La compleja tarea de los constituyentes: cómo regular sus conflictos de interés

Por Claudio Fuentes

Rodrigo Alvarez (ex ministro de Energía) pertenece al directorio de Gasco.

Bernardo Fontaine (economista) tiene acciones en Copec.

Amaya Alvez (abogada) está ligada a una empresa que hace asesorías en el área forestal.

Benito Baranda (psicólogo) declara derechos de aprovechamiento de agua.

Raúl Celis (ex intendente de Valparaíso) es accionista de una empresa que hace asesorías medioambientales.

Martín Arrau (ex intendente del Ñuble) es dueño de acciones del río Ñuble gracias a una herencia.

Felipe Harboe (ex senador por Biobío) reporta vínculo familiar con una autoridad de un servicio sanitario de Los Lagos.

Y Harry Júrgensen (ex intendente de Los Lagos) informa ser el padre de un diputado de un distrito de esa región.

Todos estos constituyentes son parte de los que optaron por transparentar voluntariamente, en su declaración de intereses y patrimonio cuando se inscribieron como candidatos en el Servel, actividades y vínculos que podrían ser objeto de algún eventual conflicto de interés futuro.

Sin embargo otros convencionales no entregaron el detalle, por ejemplo, de sus relaciones familiares con autoridades públicas pese a que éstas son de conocimiento público.

No regular los eventuales conflictos de interés -advierten los expertos en el temapuede generar la sensación de que algunos privilegien intereses particulares por sobre el interés general del país. ¿Cuándo realmente hay conflicto de interés?

¿ Deben regularse las inhabilidades? ¿ Cómo y quién debiera aplicarlas?

El piso mínimo

Lo primero aclara Claudio Fuentes, académico UDP, es que en esta materia no está todo por escribirse.

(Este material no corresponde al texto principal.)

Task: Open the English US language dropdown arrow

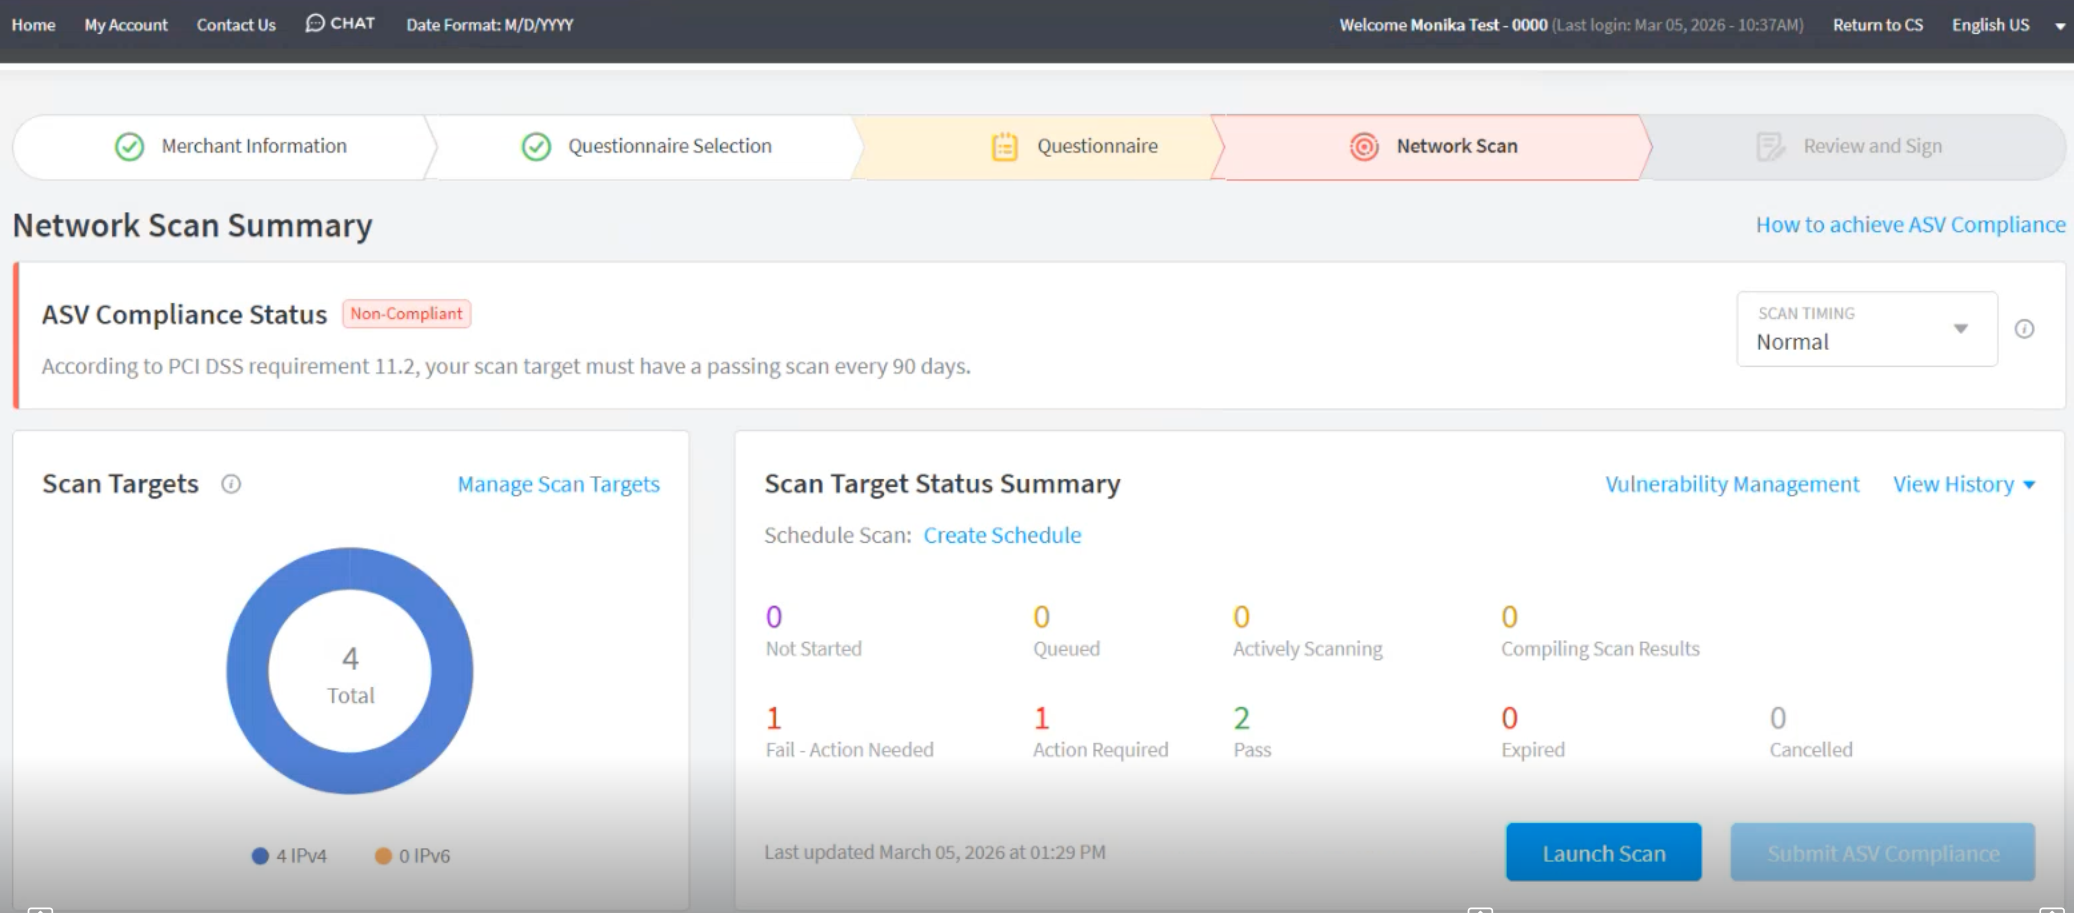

La Constitución establece que se deben aplicar las mismas normativas que rigen en esta materia a los parlamentarios. Es decir, Ley de Probidad y Ley de Lobby.

Ello implica al menos dos cosas: Primero, hacer una declaración de intereses y patrimonio (que deben actualizar en el Servel una vez que asuman). Y segundo, llevar un registro público de viajes, donativos y audiencias (así como el procedimiento para solicitarlas) que permita identificar eventuales gestores de interés que puedan relacionarse con ellos.

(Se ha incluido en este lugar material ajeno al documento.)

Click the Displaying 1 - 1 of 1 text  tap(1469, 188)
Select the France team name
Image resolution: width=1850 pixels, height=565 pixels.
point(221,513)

“El problema, y es lo que se debe regular aquí, es que en la normativa interna del Congreso establece como voluntaria la declaración de conflicto de interés del diputado o senador. Es él quien dice que se inhabilitará por tal o cual razón, no existe una instancia que lo establezca. En la Convención Constitucional, lo que debiera ocurrir es que el reglamento regule el estándar para las inhabilidades al momento de votar”, explica Fuentes.

El deber de abstención Hay cierto consenso -en las propuestas de reglamento que han circuladoque sea una suerte de «Comité de Ética» quien defina los criterios, dice Carolina Meza, investigadora del Observatorio para una Nueva Constitución y académica UAH.